Andrews emphasized this latter ground because of his desire to prevent any similar lands claims by Indian tribes:
In view of the numerous Indian titles in this state originating in treaties by the state, or in purchases made with its sanction by individuals, we prefer to place our judgment on the broader ground, which will remove any cloud upon the validity of those titles.

==Opinion==

U.S. Supreme Court Chief Justice Melville Fuller declined to reach the merits because of the doctrine of adequate and independent state grounds.

Chief Justice Melville Fuller, for a unanimous court, dismissed the writ of error, relying on the adequate and independent state grounds for the New York Court of Appeals' decision. After reviewing the facts and the judgment below, he wrote that:
The proper construction of this enabling act, and the time within which an action might be brought and maintained thereunder, it was the province of the state courts to determine.

The Seneca Nation availed itself of the act in bringing this action, which was subject to the provision, as held by the court of appeals, that it could only be brought and maintained ‘in the same manner and within the same time as if brought by citizens of this state in relation to their private individual property and rights.’ Under the circumstances, the fact that the plaintiff was an Indian tribe cannot make federal questions of the correct construction of the act and the bar of the statute of limitations.

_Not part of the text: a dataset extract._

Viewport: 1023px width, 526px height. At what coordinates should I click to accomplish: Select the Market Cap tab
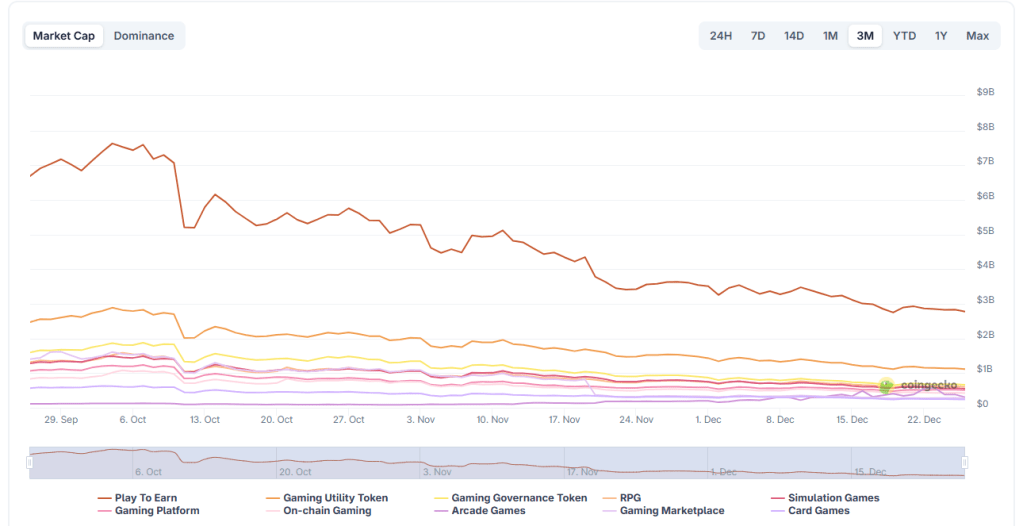[64, 36]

As it appears that the decision of the court of appeals was rested, in addition to other grounds, upon a distinct and independent ground, not involving any federal question, and sufficient in itself to maintain the judgment, the writ of error falls within the wellsettled rule on that subject, and cannot be maintained.

==Legacy==
A 19th-century New York Times article claimed that "[t]he decision is one of local, state, and national importance alike . . . ." In 1998 Prof. Hauptman summed up the case by the following:
The Treaties of 1823 and 1826, although fraudulent at their roots, were allowed to stand. The legal obstacles to Indian land suits at the time made it almost impossible to obtain redress until monetary compensation was awarded the Senecas under the Indian Claims Commission in the late 1960s and early 1970s.

Seneca Nation has never been overruled. But, the effect of the decision was undone by rulings in Oneida Indian Nation of N.Y. State v. Oneida County (1974), known as Oneida I, and Oneida County v. Oneida Indian Nation of N.Y. State (1985), known as Oneida II, which held that there is a federal common law cause of action for ejectment based upon aboriginal title for which there is federal subject-matter jurisdiction. Therefore, Indian tribes no longer have to rely on state statutes for a cause of action. In the words of Prof. Hauptman, Oneida I "overturned one hundred forty-three years of American law."